Citadel is easiest to evaluate by watching one complete operating loop in a real repository. The proof is not that an agent can describe features. The proof is that a later session can inspect what happened and continue from evidence.
Use this checklist when recording a demo, reviewing a PR, or deciding whether a new workflow belongs in Citadel.
For repeated or autonomous workflows, use the shared Loop Contract. A strong loop declares its trigger, budget, verifier, stop conditions, state path, and review artifact before it runs.
Run the local proof preflight with:
node scripts/operating-proof.js --writeUse --run-verification when you want the proof to execute the selected
verification command instead of only reporting it.
For a stricter first-use assessment, run:
node scripts/usefulness-trial.js --write --run-verificationThat writes .planning/usefulness-trial/latest.md and returns a decision such
as ready-for-dogfood, setup-needed, incomplete-evidence, or blocked.
See Usefulness Trial.
| Step | Command or surface | Evidence to inspect | What it proves |
|---|---|---|---|
| Install | installer plus /do setup --express |
.planning/, runtime config, hook setup output |
Citadel can attach to the current repository without placeholder paths. |
| Orient | /do next or dashboard scripts |
current state, next action, risk boundary, verification profile | The operator can see what Citadel thinks before approving work. |
| Route | /do <plain-English task> |
selected skill or orchestrator, handoff, changed files if any | Users do not need to memorize every skill before getting useful behavior. |
| Verify | project-specific check selected by the agent | command output, verification plan, pass/fail summary | Work is tied to the repository's real quality gate, not a generic claim. |
| Report | final answer, PR body, or .planning/ report |
summary, decisions, unresolved items, follow-up command | Another session can resume from a concrete record. |
Loop-like workflows should also leave a .planning/loops/ record or an
inspectable legacy state file such as .planning/daemon.json.
Good proof is boring and inspectable:
- the repository is real, not a synthetic fixture built only for the demo
- commands are shown exactly as typed
- setup uses the current project root
- verification is chosen from the project, not guessed from Citadel docs
- generated reports identify files, commands, and outcomes
- unsupported runtime features are reported as unavailable instead of hidden
Weak proof looks like a feature tour:
- screenshots without commands
- claims about routing without showing the selected workflow
- reports that omit the verification command
- demos that rely on local absolute paths or private setup steps
- generated prose that cannot be checked against files or artifacts
A short public proof clip should show this sequence:
/do setup --express
/do next
/do review README.md for first-time developer friction
/do identify the project's safest verification command and run it
/cost
Then show one concrete artifact: a .planning/ report, a PR body with
verification, or a final handoff that names the files and commands involved.

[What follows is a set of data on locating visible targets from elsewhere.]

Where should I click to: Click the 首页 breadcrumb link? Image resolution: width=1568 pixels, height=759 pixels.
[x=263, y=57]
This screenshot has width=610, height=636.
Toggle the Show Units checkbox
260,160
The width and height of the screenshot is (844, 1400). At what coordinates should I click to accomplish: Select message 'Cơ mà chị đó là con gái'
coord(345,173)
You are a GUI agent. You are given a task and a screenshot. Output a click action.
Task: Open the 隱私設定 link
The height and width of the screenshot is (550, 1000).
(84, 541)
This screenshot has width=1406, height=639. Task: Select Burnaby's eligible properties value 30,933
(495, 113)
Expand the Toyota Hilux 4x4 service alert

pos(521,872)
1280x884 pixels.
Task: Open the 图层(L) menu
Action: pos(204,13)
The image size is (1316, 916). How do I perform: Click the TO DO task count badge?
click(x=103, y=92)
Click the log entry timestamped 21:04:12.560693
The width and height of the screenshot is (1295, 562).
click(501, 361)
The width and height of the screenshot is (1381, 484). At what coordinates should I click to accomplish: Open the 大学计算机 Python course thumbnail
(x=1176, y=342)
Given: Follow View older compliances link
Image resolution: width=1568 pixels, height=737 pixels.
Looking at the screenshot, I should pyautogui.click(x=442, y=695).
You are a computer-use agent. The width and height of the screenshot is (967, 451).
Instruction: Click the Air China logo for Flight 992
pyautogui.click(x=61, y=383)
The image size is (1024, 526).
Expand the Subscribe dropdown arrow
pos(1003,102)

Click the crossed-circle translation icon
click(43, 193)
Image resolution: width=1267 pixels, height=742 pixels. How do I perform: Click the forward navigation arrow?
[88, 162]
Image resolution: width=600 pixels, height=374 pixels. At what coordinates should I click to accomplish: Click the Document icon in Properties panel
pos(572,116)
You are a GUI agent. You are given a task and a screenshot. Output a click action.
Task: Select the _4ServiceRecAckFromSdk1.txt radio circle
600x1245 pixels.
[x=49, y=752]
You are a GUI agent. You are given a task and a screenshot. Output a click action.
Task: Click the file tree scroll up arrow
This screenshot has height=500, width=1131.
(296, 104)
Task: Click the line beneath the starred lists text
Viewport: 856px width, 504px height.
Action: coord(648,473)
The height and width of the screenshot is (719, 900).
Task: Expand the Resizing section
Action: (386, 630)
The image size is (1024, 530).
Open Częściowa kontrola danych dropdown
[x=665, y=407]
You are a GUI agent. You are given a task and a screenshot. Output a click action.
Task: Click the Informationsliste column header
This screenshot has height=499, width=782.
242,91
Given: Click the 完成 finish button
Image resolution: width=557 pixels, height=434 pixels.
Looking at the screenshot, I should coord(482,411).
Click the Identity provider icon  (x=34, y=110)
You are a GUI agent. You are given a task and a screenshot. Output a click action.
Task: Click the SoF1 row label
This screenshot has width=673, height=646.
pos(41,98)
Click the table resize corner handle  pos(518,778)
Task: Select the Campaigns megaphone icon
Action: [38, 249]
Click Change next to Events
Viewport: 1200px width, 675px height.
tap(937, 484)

For a command-generated artifact, use .planning/operating-proof/latest.md.
If cost telemetry is unavailable in the current runtime, show that message. The point is visibility, not pretending every adapter has the same data.
When a change claims to improve the public demo, first ask what new evidence the viewer can inspect. Prefer small changes that make the loop clearer:
- a more direct first command
- a better next-action summary
- a real verification command
- a report with source paths and outcomes
- a public doc that explains how to reproduce the loop
Avoid changes that only add slogans, decorative screenshots, or broad claims without a command path.
This proof framing keeps Citadel's public positioning anchored to the behavior builders care about: the agent sets up in the real repo, chooses the right workflow, verifies against the local project, and leaves evidence that survives the chat.